Intelligent Document Processing - what to consider before you start
There are now a plethora of tools which will intelligently read semi structured and even unstructured documents to turn them into data. The marketing and sales spiel might make you believe in the magic of AI, but it's just tech, and tech always needs a proper implementation. The purpose of this post is to point out some approaches you may find useful when implementing a document processing project and wrapping it in RPA for the data entry process. What this blog is not is a critique of any particular vendor's product. There is a good selection of appropriate tools and selection depends on too many criteria to cover in a blog post such as this. In this post we'll use the example of invoices for out project. Invoices are a good use case to start with, they are possibly the easiest use case for most vendors.
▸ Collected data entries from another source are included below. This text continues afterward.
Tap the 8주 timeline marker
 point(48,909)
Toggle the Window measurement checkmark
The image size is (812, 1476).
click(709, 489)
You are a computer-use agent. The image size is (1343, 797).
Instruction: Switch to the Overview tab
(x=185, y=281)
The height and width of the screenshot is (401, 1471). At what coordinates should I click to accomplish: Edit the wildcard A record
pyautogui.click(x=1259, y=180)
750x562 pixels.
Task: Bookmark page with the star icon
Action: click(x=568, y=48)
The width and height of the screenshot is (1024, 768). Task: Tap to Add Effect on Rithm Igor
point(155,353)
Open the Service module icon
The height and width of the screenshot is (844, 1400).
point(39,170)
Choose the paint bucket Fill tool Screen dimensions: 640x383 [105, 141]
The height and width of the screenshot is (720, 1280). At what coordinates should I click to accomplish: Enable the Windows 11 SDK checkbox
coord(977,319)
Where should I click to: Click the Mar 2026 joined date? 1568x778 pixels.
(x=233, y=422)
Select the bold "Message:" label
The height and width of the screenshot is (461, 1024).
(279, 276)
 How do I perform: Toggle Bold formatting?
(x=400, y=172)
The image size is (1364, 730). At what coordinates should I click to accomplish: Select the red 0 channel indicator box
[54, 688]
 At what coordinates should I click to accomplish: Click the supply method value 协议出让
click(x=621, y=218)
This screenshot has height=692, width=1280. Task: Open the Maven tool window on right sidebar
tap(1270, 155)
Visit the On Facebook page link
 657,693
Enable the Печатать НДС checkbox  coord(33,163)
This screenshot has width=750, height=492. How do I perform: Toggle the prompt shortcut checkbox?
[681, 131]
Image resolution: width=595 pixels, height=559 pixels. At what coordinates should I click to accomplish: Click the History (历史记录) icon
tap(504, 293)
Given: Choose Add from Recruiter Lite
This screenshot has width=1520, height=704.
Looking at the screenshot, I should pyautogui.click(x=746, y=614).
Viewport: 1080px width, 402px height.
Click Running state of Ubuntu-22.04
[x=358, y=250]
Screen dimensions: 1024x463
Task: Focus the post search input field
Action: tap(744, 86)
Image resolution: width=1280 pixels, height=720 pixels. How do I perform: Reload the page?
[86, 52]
A word about the vendors and vendor fit.
Although I said am not going to compare different technologies, I think it is worth pointing out that it actually may not be possible to pick one tool to suit all possibilities. They are all very different and some are stronger in some domains/document types than others. Performing tests on all your possible use cases will take forever, so here is a thinking outside of the box suggestion. These days you can get annual contracts on the technology, plus all of the products will be improving over time. So why not prove the ROI for the single use case, (or similar ones e.g. Invoices and Purchase orders) and avoid buying a contract to include all possible use cases (e.g. number of pages). I would bet you would have it implemented and be monetising the business benefits before you could select a solution for all departments in the company.
One other thing about ROI. The different vendor products will have different price ranges. Many have a cost per page in packs and one could focus on that and make a decision influenced by that alone. I would argue differently. The true ROI will be based on total cost of ownership and that needs to be reflected. For example:
You have the cost to train it and set it up, but you also have the cost of validating documents that aren't straight through processed and there will be additional document training over the period, so ensure you include those e.g.
Cost of Pages Pack + Set up cost + Cost to validate documents + Cost for additional document training. Also bear in mind first year ROI will be different from following years.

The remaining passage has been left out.